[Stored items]
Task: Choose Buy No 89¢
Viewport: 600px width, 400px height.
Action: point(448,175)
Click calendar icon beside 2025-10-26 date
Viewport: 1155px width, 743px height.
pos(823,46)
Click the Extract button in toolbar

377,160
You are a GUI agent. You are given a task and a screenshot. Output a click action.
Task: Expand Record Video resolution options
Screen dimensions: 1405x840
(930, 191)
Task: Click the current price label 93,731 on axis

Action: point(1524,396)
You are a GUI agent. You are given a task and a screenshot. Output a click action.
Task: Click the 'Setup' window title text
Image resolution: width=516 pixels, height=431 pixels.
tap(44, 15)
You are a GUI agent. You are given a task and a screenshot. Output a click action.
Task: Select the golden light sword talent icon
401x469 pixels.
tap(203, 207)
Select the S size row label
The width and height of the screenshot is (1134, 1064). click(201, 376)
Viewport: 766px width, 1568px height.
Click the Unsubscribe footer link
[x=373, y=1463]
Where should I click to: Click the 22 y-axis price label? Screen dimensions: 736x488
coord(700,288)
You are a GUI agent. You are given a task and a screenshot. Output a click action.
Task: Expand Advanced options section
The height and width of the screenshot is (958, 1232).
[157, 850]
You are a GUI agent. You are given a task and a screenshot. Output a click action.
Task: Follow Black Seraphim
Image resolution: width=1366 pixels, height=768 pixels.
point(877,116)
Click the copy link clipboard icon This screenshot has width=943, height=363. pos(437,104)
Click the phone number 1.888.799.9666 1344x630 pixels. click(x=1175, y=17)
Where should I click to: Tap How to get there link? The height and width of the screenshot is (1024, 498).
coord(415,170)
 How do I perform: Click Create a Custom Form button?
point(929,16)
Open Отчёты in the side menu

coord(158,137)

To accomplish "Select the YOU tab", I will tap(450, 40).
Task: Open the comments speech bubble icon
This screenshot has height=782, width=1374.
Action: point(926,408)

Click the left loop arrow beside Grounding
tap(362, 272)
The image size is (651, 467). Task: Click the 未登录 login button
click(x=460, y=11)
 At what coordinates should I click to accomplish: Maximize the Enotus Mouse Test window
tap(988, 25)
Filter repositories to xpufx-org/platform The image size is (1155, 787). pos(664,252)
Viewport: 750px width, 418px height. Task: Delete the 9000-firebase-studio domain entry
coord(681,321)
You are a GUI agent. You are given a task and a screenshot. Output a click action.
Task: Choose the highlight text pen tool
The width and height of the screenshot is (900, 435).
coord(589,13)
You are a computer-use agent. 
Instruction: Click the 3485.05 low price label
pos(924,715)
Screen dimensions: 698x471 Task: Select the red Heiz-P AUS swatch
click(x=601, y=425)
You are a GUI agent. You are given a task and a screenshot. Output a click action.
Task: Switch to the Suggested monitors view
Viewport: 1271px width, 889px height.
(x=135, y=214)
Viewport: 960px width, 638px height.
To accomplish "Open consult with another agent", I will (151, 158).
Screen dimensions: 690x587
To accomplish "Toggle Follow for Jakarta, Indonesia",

Task description: Extract every line above containing the word "Choose".

Problem solution:
Task: Choose Buy No 89¢
Task: Choose the highlight text pen tool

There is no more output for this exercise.